Just they abandoned .Mac many (I think like 7?) years after its introduction and after all of this hard organizational and technical work I think they'll keep MobileMe for at least another 4 years. Otherwise it wouldn't have been worth it to introduce it.

Personally I don't like MobileMe, because it just isn't what you would expect of such an expensive service.

What was .Mac? It wasn't just an email service with a calender and some contacts, like hotmail etc. It was a portal. You could create your webpages online, make your own groups, read tips on the .Mac blog page, go to Member Central and download apps and jam packs, send ecards, have your bookmarks with you wherever you go... I could go on and on. All of this was available at mac.com - not in separate apps in your Finder or anywhere else.

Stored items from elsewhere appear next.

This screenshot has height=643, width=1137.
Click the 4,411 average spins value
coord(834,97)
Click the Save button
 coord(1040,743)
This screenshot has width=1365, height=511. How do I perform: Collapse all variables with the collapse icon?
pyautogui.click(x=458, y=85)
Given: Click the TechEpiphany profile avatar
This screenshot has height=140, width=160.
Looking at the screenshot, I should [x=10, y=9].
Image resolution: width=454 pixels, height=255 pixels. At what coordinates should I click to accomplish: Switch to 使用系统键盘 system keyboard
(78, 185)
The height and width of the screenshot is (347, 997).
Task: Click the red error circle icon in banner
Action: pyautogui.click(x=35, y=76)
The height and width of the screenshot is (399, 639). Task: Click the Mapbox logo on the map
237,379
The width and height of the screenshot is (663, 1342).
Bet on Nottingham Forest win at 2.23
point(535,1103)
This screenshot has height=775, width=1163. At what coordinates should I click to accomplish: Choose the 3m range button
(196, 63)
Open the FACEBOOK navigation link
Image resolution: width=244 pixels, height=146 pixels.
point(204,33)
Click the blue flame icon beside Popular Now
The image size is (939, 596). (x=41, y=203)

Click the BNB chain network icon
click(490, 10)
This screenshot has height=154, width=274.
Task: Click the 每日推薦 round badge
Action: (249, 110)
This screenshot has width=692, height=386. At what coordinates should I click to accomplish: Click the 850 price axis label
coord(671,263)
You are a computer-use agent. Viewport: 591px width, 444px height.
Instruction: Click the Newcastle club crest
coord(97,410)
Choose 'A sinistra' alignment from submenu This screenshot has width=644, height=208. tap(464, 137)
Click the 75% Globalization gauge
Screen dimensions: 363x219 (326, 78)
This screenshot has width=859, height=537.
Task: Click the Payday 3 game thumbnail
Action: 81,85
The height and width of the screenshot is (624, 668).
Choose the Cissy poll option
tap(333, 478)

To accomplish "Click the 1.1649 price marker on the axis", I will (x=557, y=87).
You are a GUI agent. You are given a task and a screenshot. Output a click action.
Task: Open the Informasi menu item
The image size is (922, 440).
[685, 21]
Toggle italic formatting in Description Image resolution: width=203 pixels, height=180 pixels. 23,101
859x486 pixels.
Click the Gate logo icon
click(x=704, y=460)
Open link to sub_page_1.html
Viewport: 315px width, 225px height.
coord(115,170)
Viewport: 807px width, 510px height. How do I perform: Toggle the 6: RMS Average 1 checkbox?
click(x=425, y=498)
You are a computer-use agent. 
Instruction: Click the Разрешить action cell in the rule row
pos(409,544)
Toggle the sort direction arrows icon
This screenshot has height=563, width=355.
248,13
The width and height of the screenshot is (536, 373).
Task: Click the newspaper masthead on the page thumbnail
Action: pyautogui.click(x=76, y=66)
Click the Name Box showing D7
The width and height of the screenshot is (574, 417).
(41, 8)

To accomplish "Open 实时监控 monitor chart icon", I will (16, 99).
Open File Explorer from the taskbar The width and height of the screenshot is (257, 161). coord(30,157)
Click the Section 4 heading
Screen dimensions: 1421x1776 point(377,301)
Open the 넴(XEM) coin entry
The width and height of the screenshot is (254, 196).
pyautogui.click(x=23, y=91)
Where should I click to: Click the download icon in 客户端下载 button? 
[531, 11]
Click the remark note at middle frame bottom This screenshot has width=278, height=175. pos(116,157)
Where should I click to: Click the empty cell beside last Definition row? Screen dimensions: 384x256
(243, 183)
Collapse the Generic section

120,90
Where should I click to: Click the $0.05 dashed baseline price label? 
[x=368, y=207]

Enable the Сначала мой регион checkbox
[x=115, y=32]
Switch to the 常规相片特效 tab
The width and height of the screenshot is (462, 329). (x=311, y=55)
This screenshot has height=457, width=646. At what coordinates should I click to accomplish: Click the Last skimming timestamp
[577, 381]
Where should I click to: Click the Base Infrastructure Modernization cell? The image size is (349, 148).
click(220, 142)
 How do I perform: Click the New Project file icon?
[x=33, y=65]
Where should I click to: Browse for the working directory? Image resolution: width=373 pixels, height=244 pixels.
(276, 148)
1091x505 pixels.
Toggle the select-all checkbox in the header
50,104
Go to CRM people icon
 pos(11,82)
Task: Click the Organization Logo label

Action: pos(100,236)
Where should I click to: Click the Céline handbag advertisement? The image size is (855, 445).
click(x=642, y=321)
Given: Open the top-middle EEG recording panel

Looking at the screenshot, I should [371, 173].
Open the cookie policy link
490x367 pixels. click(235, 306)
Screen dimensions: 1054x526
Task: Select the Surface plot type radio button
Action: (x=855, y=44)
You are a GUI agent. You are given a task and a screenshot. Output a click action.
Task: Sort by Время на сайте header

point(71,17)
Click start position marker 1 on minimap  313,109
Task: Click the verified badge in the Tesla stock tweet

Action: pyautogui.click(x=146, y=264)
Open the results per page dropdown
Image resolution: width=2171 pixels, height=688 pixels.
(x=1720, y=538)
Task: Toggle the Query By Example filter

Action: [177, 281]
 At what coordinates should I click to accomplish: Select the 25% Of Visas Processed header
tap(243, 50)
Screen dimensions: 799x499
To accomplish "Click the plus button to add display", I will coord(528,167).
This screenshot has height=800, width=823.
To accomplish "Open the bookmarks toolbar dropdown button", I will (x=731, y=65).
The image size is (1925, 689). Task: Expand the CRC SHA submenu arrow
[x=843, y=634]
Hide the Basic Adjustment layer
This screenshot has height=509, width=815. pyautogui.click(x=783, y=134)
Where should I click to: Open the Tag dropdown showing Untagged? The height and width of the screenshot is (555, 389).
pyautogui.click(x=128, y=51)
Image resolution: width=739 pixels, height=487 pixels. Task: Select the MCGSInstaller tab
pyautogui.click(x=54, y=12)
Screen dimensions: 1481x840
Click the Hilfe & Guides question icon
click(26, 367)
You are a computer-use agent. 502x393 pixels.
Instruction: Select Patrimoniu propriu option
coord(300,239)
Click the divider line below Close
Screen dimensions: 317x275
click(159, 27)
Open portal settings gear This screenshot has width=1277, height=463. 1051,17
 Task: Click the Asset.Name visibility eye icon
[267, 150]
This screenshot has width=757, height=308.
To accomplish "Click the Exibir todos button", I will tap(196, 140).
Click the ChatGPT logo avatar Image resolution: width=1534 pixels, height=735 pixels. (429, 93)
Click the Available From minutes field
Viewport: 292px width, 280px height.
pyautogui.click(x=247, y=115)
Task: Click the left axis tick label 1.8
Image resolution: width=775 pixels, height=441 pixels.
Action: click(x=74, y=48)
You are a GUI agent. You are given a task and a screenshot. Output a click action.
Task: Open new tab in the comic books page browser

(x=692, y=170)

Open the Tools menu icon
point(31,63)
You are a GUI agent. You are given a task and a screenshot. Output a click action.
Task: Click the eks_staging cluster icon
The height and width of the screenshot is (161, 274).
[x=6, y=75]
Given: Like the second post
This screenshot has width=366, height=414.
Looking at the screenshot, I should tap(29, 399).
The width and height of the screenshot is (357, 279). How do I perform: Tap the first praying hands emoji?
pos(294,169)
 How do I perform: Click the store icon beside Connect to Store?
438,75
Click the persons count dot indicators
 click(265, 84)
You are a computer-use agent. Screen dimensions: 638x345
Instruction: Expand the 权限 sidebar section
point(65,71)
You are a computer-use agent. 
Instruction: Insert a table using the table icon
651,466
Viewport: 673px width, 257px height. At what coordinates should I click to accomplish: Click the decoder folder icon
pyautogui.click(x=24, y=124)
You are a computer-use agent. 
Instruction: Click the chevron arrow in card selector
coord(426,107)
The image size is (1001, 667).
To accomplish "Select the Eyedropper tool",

So what is MobileMe? Well its basically me.com which is the same like hotmail.com. Both have email, calender and contacts. Just MobileMe also has an online iDisk webpage. Well thats great, but what if you use Apple Mail or Entourage for your mail, Addressbook for your contacts and iCal for your calender? And everyone who needs to access their iDisk anyway goes to the finder. So whats left? What else does it offer? Not a lot, I can tell you. Only uploading webpages with iWeb, photo print outs etc. with iPhoto (none of this is new by the way) and the syncing of mail etc. with your iPhone and iPod Touch.

Did anyone notice what the ads of MobileMe were about? Push. Push contacts. Push calender. Push email. Every since MobileMe ad had the word push in it - that was the only marketing they could do - because there isnt anything else to market in MobileMe!

And then that message that actually it isnt even push, its just an automatic sync every 15 minutes (on your computer at least).

Quite disappointing I must say.

And now I understand why they made MobileMe cheaper than .Mac.


----------



## aicul (Jul 25, 2008)

Refering to my previous post about those people that have messed up mobileMe - particularly the mail and hyphens in domains - that I think should be shown the door.

Someone commented that if they are shown the door the mess would be left unsolved.

Please pardon my comment here, but they have not left, and the mess is still here.

ps. In another thread I mentionned I had not received an "apology" email from Apple. But I have recevied an email saying mobileME works and is available.

Maybe left hand should talk to right hand....


----------



## Rhisiart (Jul 26, 2008)

Ferdinand said:


> Personally I don't like MobileMe, because it just isn't what you would expect of such an expensive service.


I take your point Ferdinand, but from now on I'll use MobileMe every day on my work's PC and I know I'll find the simpler web portal very useful, obviously for mail and calendar. 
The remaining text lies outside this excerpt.